W000239

Tuesday, November 06, 2001 2:06 PM
Topic 234 - Should there be a Restriction on Fees?

Kenneth L. Zwick, Director
Office of Management Programs
U.S. Department of Justice
Civil Division
Main Building, Room 3140
950 Pennsylvania Avenue, NW
Washington, DC 20530

Dear Mr. Zwick:

Your call for comments states:

"In addition, the Department welcomes comments on whether the Special Master has the authority to limit the types and amounts of fees that can be charged by legal counsel, accountants, experts or others who are retained by claimants to assist them in filing and pursuing compensation claims, and whether such fees can and should be paid by the Special Master directly out of compensation awards. The Department welcomes information about practices in this regard with respect to other federal compensation programs, and welcomes specific suggestions on any appropriate fee schedule or policy."

I am a trial attorney, a member of the Association of Trial Lawyers, its Aviation Section and have spoken around the country more than 20 times on trial lawyer issues. In addition, I handle a limited number of social security claims. I believe it is imperative that an opportunity for an oral hearing be allowed each claimant.

First, your call for comments implies, that if the Special Master had the authority to limit fees, he/she would do so. I believe that this is a flawed assumption. Even if the Special Master had such right, there is no basis upon which to presume that doing so would be in anyone's interest, unless it was the perceived interest to protect the treasury, under the theory that the claimant who does not get to choose his only attorney, will recover less. What other purpose would be served by limiting fees?

First, the claimants have the opportunity of choosing free representation if they choose, because of the TLC program.

Second, the potential size of the claims eliminates any concern that the claimant's will somehow lack the economic power to negotiate a fair fee. In fact, by nature of the no-fault nature of the Fund, some of the best aviation law firms, are offering to do these cases for less than standard 1/3 contingency. As a result of a confluence of different factors, including TLC, the no-fault basis of the Fund, the relative large claims for many individuals, the public interest in these cases, there should be no difficulty in the free market affording substantial choices, at reasonable costs, to claimants.

Third, while certain federal benefit programs do have limitations on attorney fees, the policies that might justifythe implementation of fee structures in such programs, do not appear relevant herein. For example, social security allows for a contingent fee, but not to exceed 25%. However, as a practical matter, the fees in such cases are often limited to sums that do not exceed $4,000. However, with the social security claimant, you are dealing with a disabled or older individual whose total benefits are going to be relatively limited, when compared to the possible sums at stake in claims under the Fund. Likewise, with Veteran's Benefit programs. In contrast, most of the claimants to the Fund, will be personal representatives of significant estates, who to a remarkable degree, because of the demographics of most of the victims, will be sophisticated or have ready access to sophisticated assistance.

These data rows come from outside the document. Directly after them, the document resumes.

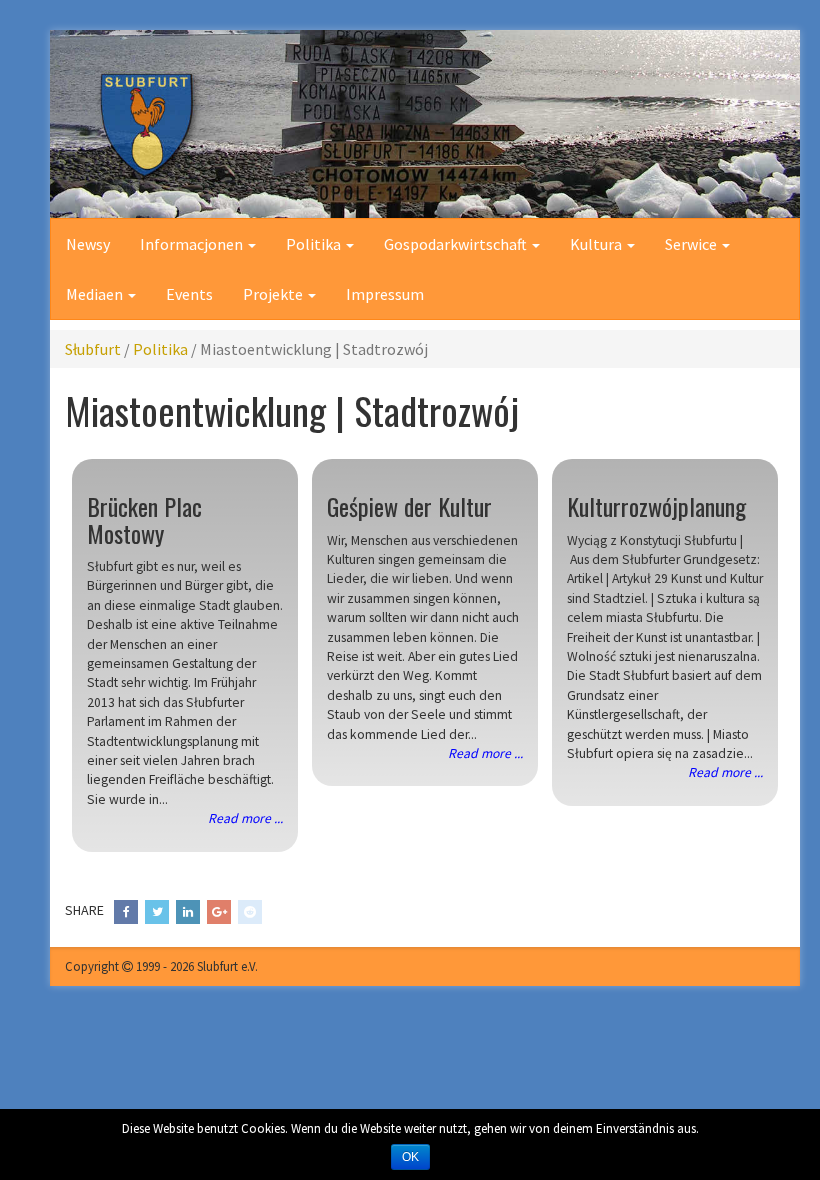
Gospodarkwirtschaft (457, 244)
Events (189, 294)
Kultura (597, 244)
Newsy (88, 244)
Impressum (385, 294)
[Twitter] (157, 912)
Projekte (274, 294)
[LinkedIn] (188, 912)
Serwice (692, 244)
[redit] (250, 912)
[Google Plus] (219, 912)
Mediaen (96, 294)
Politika (315, 244)
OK (410, 1157)
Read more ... (245, 818)
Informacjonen (193, 244)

We believe that the market will dictate attorney and other fees in these cases, at a level that certain individuals will be more than happy to pay such amounts, under the belief that representation of their choice, will net them more than they might otherwise recover. The presence of TLC as an alternative, will almost guarantee it. However, if the Special Master does elect to put a limitation on fees, we submit that it should be a limitation on the percentage of a contingent fee, not a limitation based upon hourly rate. Just the adminstrative investment of time to calculate the hourly fee process, would be a valid reason for the Special Master to stay out of that process.

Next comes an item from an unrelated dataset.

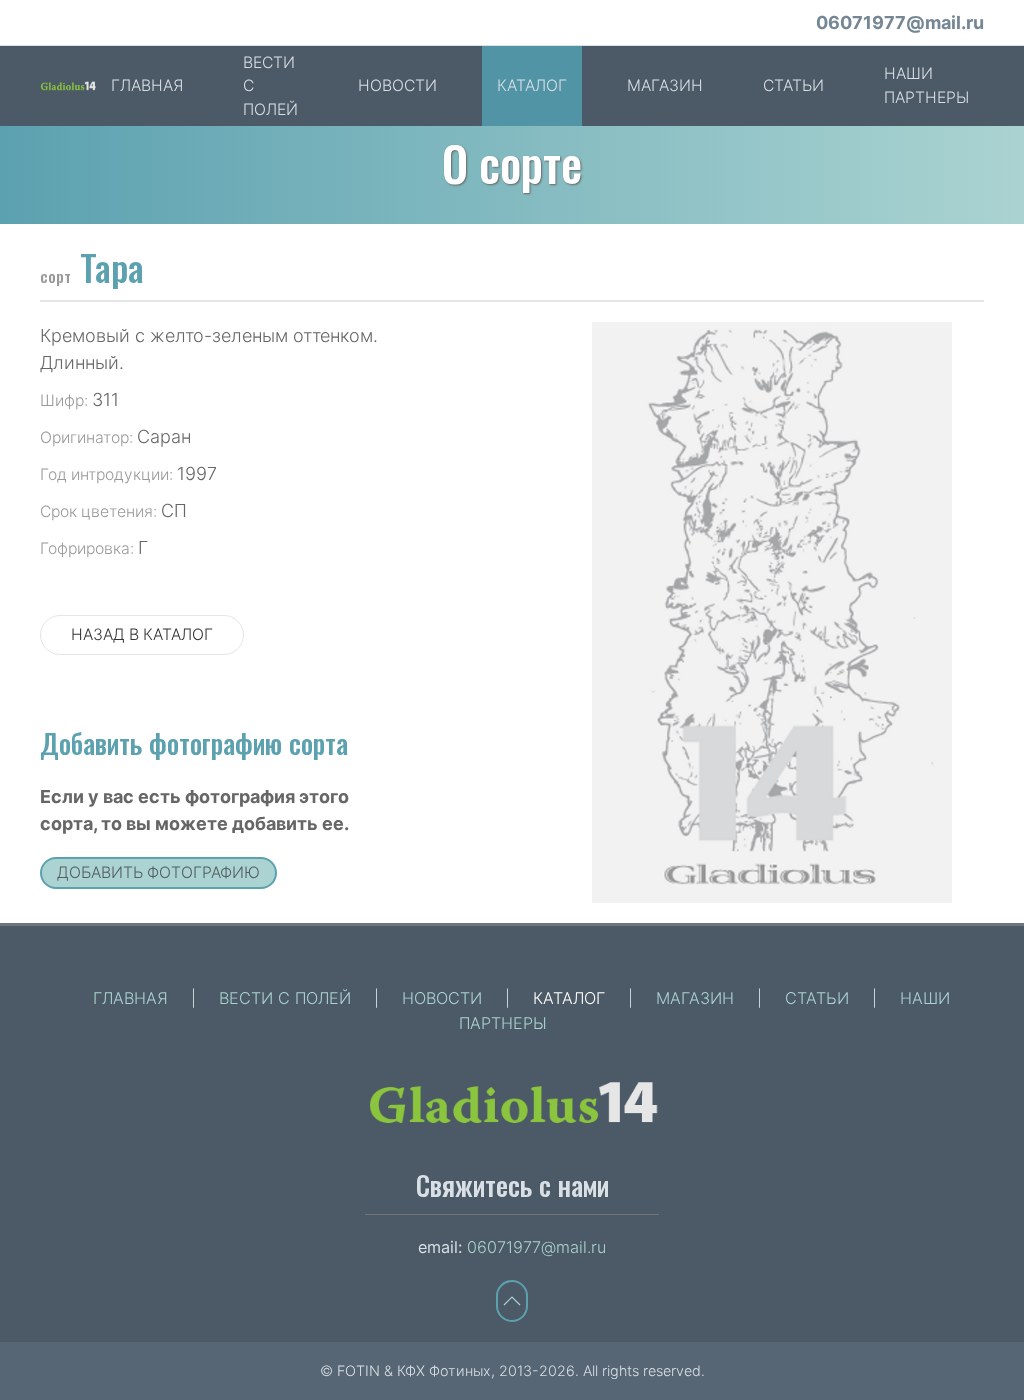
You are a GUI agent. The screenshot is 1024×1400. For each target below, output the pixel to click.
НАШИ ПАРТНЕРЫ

As the amount to be recovered under a government benefit program increases, the amount that is allowed as an attorneys fees also goes up. Many states allow for attorneys fees in workers comp cases of 20-25% on a contingent fee basis. And in the largest cases under federal law, such as Civil Rights and Federal Tort claims (which have a 25% cap), contingent fees are allowed. These type of claims would appear to be far more analogous to 1983 actions and Federal Tort claims, than to disability claims, especially in light of the fact that the Fund is premised upon Victims foregoing their right to bring what might be huge tort claims.

If you take away the contingent fee system, you not only deny claimants access to the best lawyer of their choice, you also deny them access to the best experts, as it is the contingent fee attorney, who invariably fronts the cost of the preparation of the case. It is clear that if the Special Master limits a claimants free choice to contract with their lawyer as they choose, you will take away that claimants choice of representation.

If you want this Fund to achieve the policy goals behind its creation, assuring full compensation for claimants, must be allowed. While there are those who would choose to try to obtain full compensation through the choice of a free lawyer, those who would prefer to hire an attorney on a contingent fee basis, because of the complexity of their cases, or the overriding belief that you get what you pay for, should not have such choice taken away from them.